Estreia de Júlio César no Flamengo gera mal-estar com a Adidas

O jogo acabou ganhando uma importância maior, sem que o marketing tivesse tempo hábil para voltar atrás em relação à camisa.

O GLOBO: Por Diogo Dantas

A reestreia de Julio Cesar não foi tratada pelo Flamengo como um evento de marketing. O departamento do clube responsável por promover a volta do ídolo não sabia sobre a volta aos gramados contra o Boavista. Nem a Adidas. O que gerou mal-estar.

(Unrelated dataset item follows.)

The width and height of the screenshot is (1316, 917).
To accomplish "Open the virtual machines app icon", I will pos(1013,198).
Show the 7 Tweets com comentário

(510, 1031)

A fornecedora tem por contrato um mínimo de jogos nos quais o time precisa usar o terceiro uniforme, amarelo. E normalmente são eleitas partidas de pouco apelo — o que não foi o caso. Quando ficou decidido que a camisa seria usada na quarta rodada da Taça Rio, o representante da empresa na Gávea e o marketing do clube ainda não tinham noção de quando a reestreia do jogador aconteceria.

Time do Flamengo com o uniforme amarelo na estreia de Júlio César - Foto: Gilvan de Souza
O jogo acabou ganhando uma importância maior, sem que o marketing tivesse tempo hábil para voltar atrás em relação à camisa (preferiam que fosse a rubro-negra) e nem para trabalhar em busca de um público diferente. Menos de quatro mil pessoas foram ao Raulino de Oliveira.

A escalação do goleiro vinha sendo debatida desde a última semana pelo departamento de futebol. Mas a confirmação só veio na terça-feira, véspera da partida, quando a mudança de uniforme já não era mais possível. No futebol, o entendimento é que a utilização de Julio César é prerrogativa do técnico Carpegiani.

O clube tentou compensar a falta de comunicação com uma grande repercussão sobre a participação de Julio Cesar na preleção, e divulgou o vídeo nas redes sociais logo após o jogo. A estratégia deu certo. A promessa é de que no próximo jogo do goleiro tudo se acerte.